When new parents bring their bundle of newborn joy home from the hospital, it never occurs to them a day might come when the bundle becomes a handful and you second-guess that trip home from the hospital.
It usually happens sometime between the ages of twelve and twenty. For us, it happened at the ripe old age of sixteen and a half. Three times over. Apparently, at that age, the Cushatt boys’ brains begin to pickle and become totally useless.
Not that I’m bitter.
With our second son, it started as a wrestling between childhood and adulthood. Not quite a man, but no longer a little boy. His struggle wasn’t entirely unexpected or unusual, more a rite of passage and messy move toward maturity than anything else. The same happened with our oldest and years later with our youngest. But with Ryan, o
ne additional factor wielded far too much influence.

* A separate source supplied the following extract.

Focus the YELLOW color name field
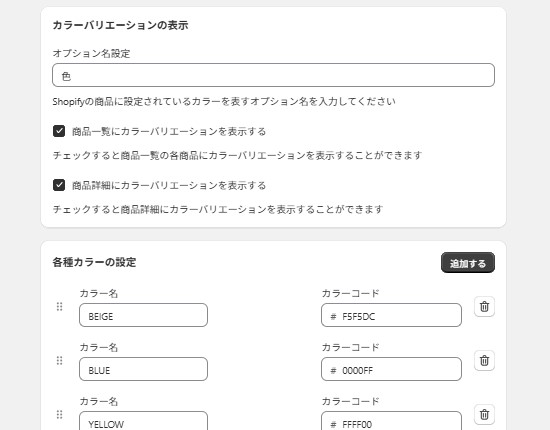Image resolution: width=550 pixels, height=430 pixels. pyautogui.click(x=143, y=421)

Substance use. The specifics aren’t significant, at least not here. It’s enough to say this outside force slowly pulled our boy away from us.
The first hint of a struggle showed up on his report card during his sophomore year. He’d always struggled with school, not because he lacked the ability, but because he lacked the motivation. The low grades weren’t a red flag in and of themselves. But when they moved from low to borderline failing, in almost every class, our concern grew. Then when he almost didn’t make his high school graduation, we knew it was more than a rough phase.
Add to that his change in attitude and change in personality, and we knew something was going on. He wasn’t the same easy-going boy, quick to smile and laugh. Instead, he grew agitated and snapped in anger without provocation. Not to mention the constant disagreement, arguing, and lying. Regardless of the subject — values, faith, relationships, education — we stood in polarity. After a lifetime of planting seeds of faith and integrity, we now saw little evidence of either. He seemed bent on becoming the opposite of what we aimed for.
I thought back on Ryan as a little boy, before I felt him start to slip away. He was my quiet, content boy. A calm creek, meandering through life on the path of least resistance. This made him charming, easy to love, and everyone’s friend.
But, at times, the very qualities we loved about him also made him more follower than leader. Just as a river is the first to flood in a storm, Ryan was easily carried downstream by youthful impulse and the influence of others. Without the securing banks of discipline and determination, he flowed wherever the weather took him. In high school and the year following, the weather took him farther and farther away from us.
Like many parents, we agonized over this. How did we let this happen? Where did we go wrong? How could we bring him back, save him from himself?
I soon discovered that you can’t. Not when he doesn’t want to be saved.